データセンターへの移転は大手ITシステム開発会社においても、すすんでいます。大手企業のシステムの開発と管理を任されている同社では、万が一データが喪失した場合、その被害は計り知れないものになることが予想できます。そのため、自然災害のリスクが小さいとされる四国地域にデータセンター設置をしました。加えて、豊富な電源確保の手段や優れた免震構造が用意されている施設を選び、最小限に被害リスクを抑えられる仕組みづくりを進めました。
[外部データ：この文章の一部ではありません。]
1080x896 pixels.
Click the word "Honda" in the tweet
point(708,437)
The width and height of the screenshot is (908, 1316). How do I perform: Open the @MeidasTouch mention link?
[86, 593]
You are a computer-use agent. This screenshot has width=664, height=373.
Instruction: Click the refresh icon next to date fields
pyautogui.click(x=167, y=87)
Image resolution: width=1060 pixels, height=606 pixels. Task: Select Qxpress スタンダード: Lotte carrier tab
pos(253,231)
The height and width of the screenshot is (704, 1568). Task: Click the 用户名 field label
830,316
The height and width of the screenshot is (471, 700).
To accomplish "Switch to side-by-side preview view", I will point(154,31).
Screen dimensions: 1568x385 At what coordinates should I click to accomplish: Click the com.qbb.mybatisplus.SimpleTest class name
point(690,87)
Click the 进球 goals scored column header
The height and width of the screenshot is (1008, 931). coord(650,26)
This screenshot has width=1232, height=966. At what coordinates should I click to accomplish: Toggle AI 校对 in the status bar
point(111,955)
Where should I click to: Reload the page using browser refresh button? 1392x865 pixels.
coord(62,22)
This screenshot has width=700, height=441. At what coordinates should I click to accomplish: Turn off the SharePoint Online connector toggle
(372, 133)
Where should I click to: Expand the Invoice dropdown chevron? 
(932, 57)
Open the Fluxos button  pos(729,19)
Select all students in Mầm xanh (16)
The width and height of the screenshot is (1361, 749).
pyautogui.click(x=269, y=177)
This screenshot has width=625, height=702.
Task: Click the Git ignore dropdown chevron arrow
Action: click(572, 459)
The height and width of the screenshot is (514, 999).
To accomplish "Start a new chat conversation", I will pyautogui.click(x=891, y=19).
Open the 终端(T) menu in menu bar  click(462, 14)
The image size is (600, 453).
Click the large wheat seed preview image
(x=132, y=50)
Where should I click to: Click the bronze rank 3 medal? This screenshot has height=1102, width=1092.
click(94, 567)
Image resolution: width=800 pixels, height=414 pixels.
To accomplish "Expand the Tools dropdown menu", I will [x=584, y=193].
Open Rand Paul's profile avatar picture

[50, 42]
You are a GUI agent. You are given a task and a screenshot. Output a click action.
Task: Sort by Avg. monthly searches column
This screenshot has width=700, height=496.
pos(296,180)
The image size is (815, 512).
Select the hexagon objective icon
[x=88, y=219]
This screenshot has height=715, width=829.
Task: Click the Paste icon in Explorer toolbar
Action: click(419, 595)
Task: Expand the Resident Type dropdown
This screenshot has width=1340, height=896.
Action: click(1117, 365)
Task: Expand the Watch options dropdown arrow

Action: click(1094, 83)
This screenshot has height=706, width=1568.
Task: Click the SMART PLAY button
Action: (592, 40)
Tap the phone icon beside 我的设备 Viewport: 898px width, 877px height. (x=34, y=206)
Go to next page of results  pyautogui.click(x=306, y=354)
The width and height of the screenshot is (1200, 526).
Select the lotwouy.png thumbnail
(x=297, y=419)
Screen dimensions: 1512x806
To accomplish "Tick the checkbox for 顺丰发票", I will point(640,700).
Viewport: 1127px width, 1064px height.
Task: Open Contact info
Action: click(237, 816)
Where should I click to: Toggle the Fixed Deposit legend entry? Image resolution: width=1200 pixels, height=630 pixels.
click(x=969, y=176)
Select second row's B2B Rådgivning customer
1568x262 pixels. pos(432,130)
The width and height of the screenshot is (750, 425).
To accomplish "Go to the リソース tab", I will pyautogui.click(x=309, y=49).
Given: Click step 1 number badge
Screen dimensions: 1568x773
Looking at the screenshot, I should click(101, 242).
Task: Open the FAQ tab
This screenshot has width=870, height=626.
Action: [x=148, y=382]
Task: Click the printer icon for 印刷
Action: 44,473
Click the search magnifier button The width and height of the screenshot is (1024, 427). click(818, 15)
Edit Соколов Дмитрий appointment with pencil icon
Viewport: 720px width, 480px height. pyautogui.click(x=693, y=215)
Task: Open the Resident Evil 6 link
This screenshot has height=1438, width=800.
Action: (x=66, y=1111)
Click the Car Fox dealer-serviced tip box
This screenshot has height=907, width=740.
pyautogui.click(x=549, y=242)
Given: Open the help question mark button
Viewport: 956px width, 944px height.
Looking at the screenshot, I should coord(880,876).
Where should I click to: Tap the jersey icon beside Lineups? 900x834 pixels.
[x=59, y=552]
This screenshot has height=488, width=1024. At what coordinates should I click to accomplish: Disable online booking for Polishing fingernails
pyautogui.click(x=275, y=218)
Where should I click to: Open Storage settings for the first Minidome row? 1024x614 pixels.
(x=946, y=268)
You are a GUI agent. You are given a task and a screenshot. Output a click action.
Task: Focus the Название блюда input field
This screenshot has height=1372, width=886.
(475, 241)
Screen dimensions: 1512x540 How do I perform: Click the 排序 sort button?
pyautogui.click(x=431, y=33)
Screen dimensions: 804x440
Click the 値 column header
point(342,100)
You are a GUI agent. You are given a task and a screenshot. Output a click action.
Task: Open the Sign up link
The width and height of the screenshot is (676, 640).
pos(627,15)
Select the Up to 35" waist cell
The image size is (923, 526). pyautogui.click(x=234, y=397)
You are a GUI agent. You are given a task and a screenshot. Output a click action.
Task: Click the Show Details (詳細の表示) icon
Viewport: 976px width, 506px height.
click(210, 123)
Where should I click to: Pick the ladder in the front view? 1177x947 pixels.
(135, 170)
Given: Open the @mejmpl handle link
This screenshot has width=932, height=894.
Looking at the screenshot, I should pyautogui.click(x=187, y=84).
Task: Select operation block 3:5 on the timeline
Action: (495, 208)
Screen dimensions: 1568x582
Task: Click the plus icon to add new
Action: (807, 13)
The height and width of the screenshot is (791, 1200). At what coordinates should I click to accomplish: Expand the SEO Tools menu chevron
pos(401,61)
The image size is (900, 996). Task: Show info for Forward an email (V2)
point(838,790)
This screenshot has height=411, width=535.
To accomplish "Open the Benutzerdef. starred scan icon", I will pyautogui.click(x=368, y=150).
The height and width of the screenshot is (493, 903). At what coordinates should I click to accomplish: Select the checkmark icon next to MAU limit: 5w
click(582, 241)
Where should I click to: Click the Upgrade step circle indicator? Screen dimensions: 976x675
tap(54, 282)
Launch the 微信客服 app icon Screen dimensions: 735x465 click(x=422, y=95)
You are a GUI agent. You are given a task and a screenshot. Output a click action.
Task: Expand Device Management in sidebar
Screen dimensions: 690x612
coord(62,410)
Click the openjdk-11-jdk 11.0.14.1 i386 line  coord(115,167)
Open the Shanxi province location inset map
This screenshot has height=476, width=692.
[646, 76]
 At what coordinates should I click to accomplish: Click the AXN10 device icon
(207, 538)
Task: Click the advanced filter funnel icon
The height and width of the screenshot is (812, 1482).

参考:https://www.stnet.co.jp/business/dc/powerico/example/ibm_01.html

まとめ

企業のBCP対策に、災害大国でもある日本では、注目が集まります。データセンターの活用は、対策方法の一つとして非常に有益であり、導入企業には多くのメリットがあると期待できます。データセンターを災害対策目的で選ぶ際には、免震構造や立地、電源設備などに注目しながら選び決めていくと良いでしょう。